On peut dire qu’actuellement il n’est pas une locomotive, en aucun pays du globe, qui ne soit munie d’un sifflet, et qui n’en use et même n’en abuse, lit-on dans Le Journal de la jeunesse en 1896 : c’est une caractéristique du voisinage d’une voie ferrée, caractéristique qui n’est pas très agréable, que ces sortes de cris stridents que pousse la bête de fer et d’acier. A tout propos elle s’annonce à l’aide de ces cris ; qu’elle arrive, qu’elle parte, qu’elle roule à toute vitesse en traversant une gare, elle siffle toujours. D’ailleurs ces coups de sifflet ne se ressemblent pas, parce que chacun d’eux a un sens particulier pour les employés de la ligne auxquels ils s’adressent.


Chemin de fer du Vivarais

Et cependant on ne l’avait point adopté, on n’y avait pas songé quand on a établi les premiers chemins de fer et qu’on a fait rouler les premières locomotives. On sait que c’est en Angleterre qu’on a construit ces premiers chemins de fer, grâce au célèbre George Stephenson, lequel avait imaginé une locomotive qui nous semblerait ridicule aujourd’hui, mais qui, en 1829, était et devait être regardée comme une invention de génie. Le chemin de fer traversant des routes, il fallait bien un moyen pour avertir à l’avance piétons, charrettes et voitures d’avoir à se garer du passage. Pour cela, sur chaque locomotive, il y avait un homme armé d’une corne à main, analogue à celle qu’on emploie encore sur certaines lignes de tramways [nous sommes en 1896].

• DONNÉES RECUEILLIES:

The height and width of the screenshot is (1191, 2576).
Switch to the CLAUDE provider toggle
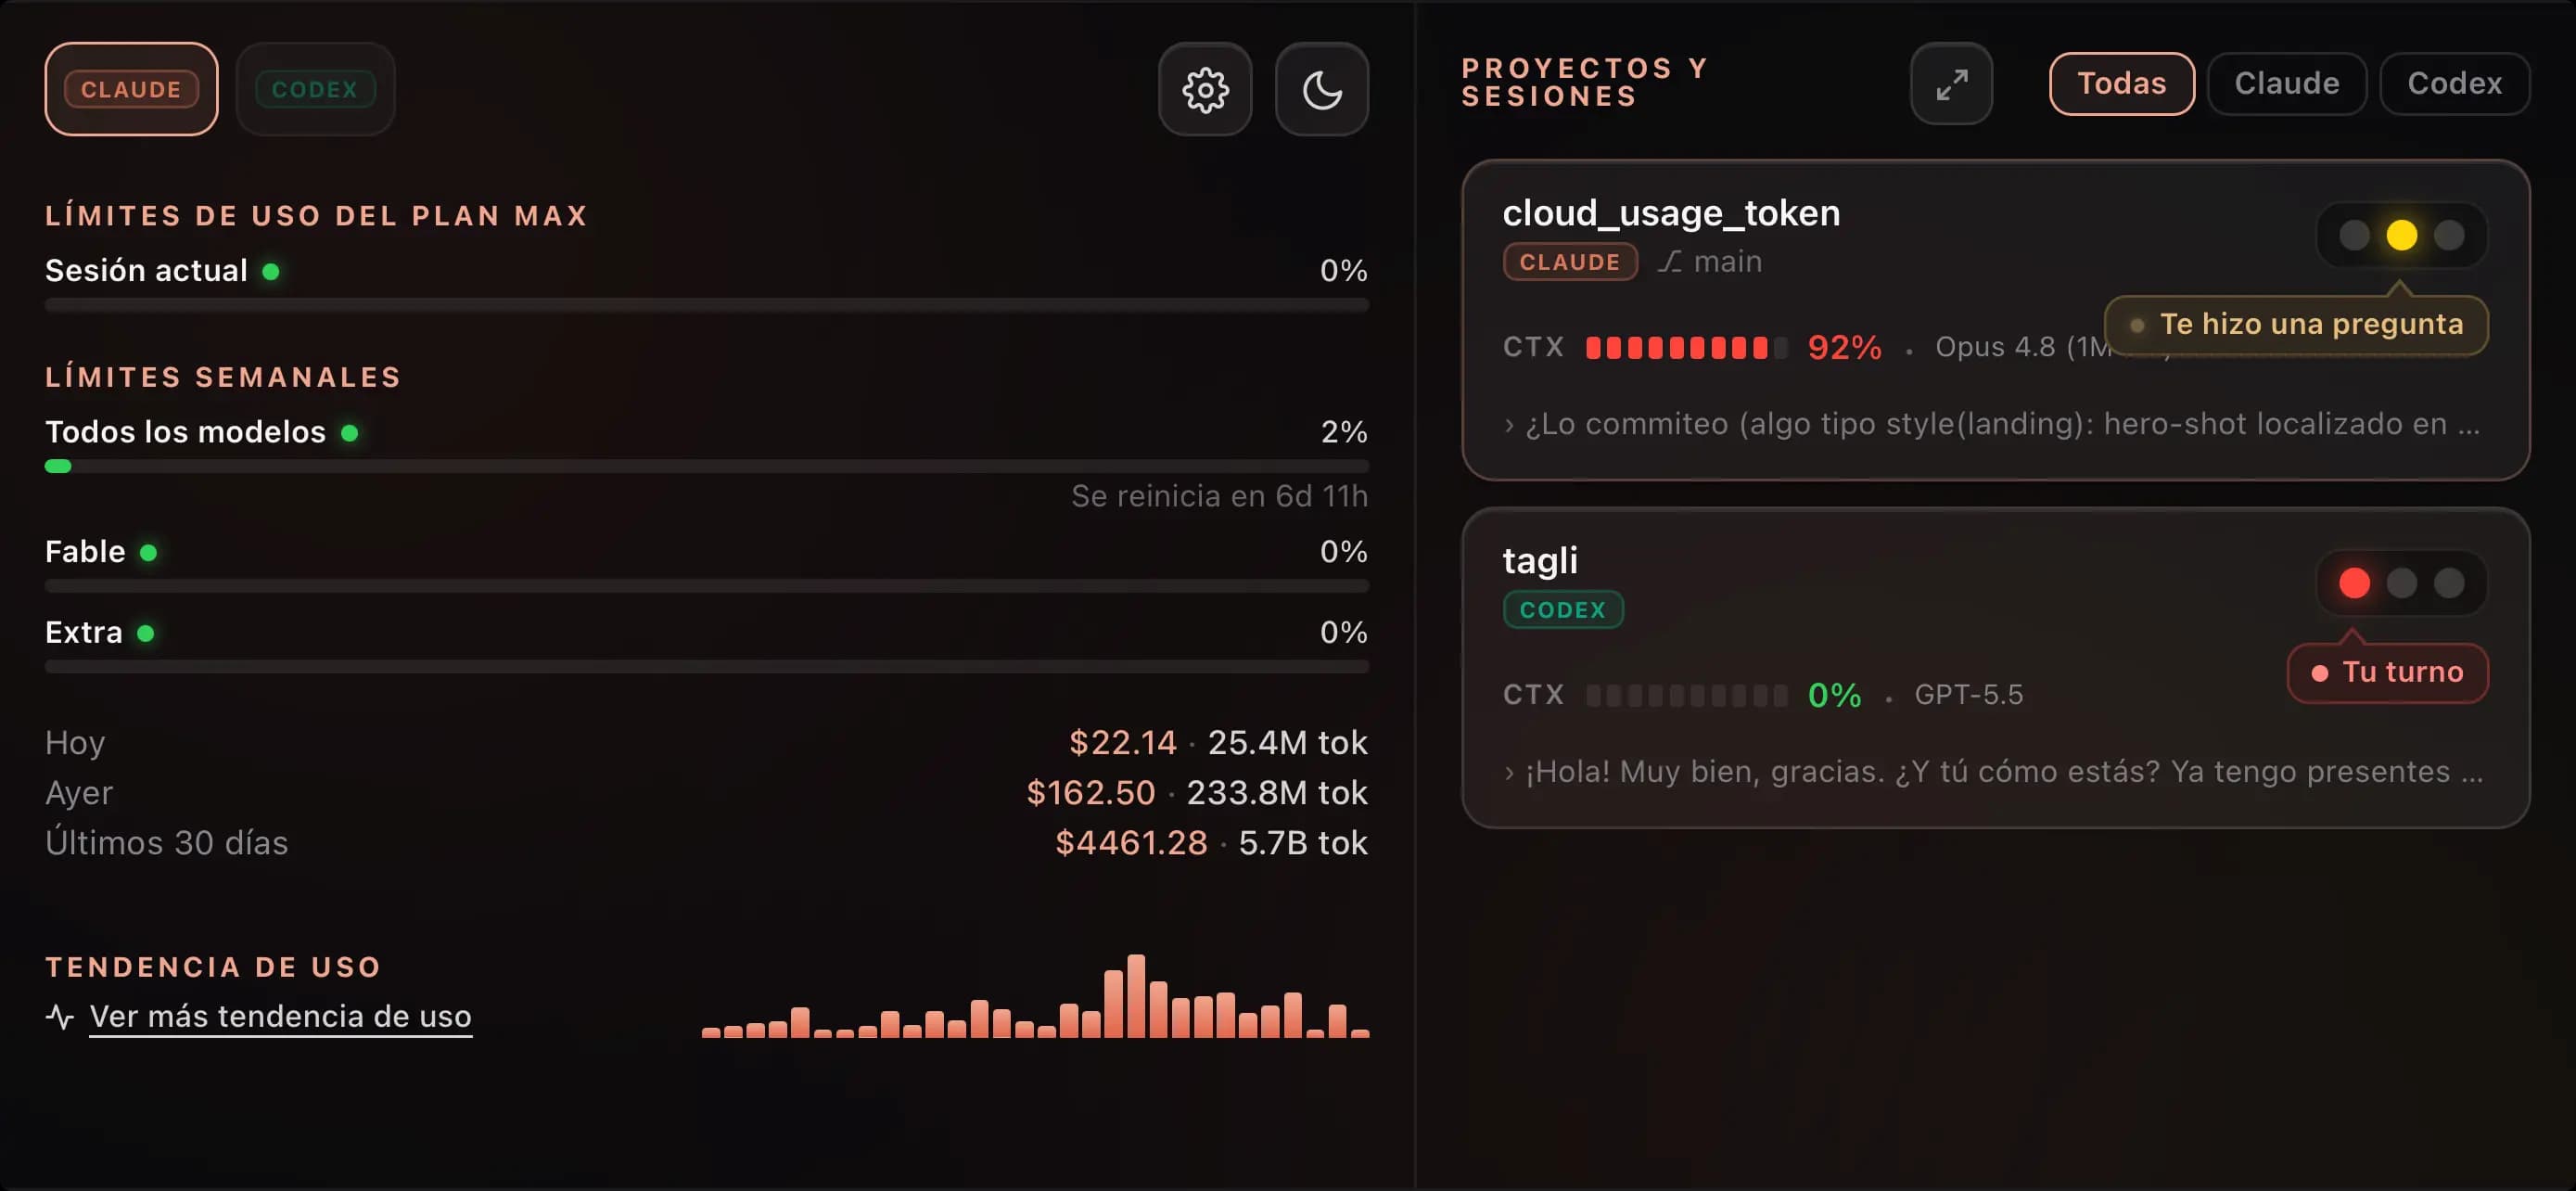click(131, 89)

• EXERCICES PROPOSÉS:
A) Reproduisez sans rien changer le passage du texte sur le sifflet des locomotives qui commence à « Chemin de fer du » et se termine à « sommes en 1896]. ».
B) Poursuivez le texte sur le sifflet des locomotives à partir de l'endroit où il s'arrête.
Les lignes forment un ensemble à part, indépendant du texte sur le sifflet des locomotives.

• RÉSULTATS DES EXERCICES:
A)
Chemin de fer du Vivarais

Et cependant on ne l’avait point adopté, on n’y avait pas songé quand on a établi les premiers chemins de fer et qu’on a fait rouler les premières locomotives. On sait que c’est en Angleterre qu’on a construit ces premiers chemins de fer, grâce au célèbre George Stephenson, lequel avait imaginé une locomotive qui nous semblerait ridicule aujourd’hui, mais qui, en 1829, était et devait être regardée comme une invention de génie. Le chemin de fer traversant des routes, il fallait bien un moyen pour avertir à l’avance piétons, charrettes et voitures d’avoir à se garer du passage. Pour cela, sur chaque locomotive, il y avait un homme armé d’une corne à main, analogue à celle qu’on emploie encore sur certaines lignes de tramways [nous sommes en 1896].

B)
Or, un beau jour de l’année 1855, un bon fermier s’en allait au marché de la ville de Leicester vendre du beurre et des œufs dont sa charrette était pleine, chargement fragile s’il en est. Il arrive au point où la route croise la voie ferrée qui réunissait Leicester à Swannington, et il se met à traverser le chemin de fer, sans regarder si un train n’arrive pas. Précisément un train s’avançait et le mécanicien faisait jouer un petit air de corne bien senti pour avertir l’imprudent. Notre fermier n’entend pas (sans doute faisait-il comme Perrette et supputait-il les beaux bénéfices qu’il ferait en vendant son beurre et ses œufs) ; toujours est-il que le train ne peut pas s’arrêter, et qu’il vient renverser cheval, charrette et fermier, en faisant une immense omelette à laquelle le beurre ne manquait point.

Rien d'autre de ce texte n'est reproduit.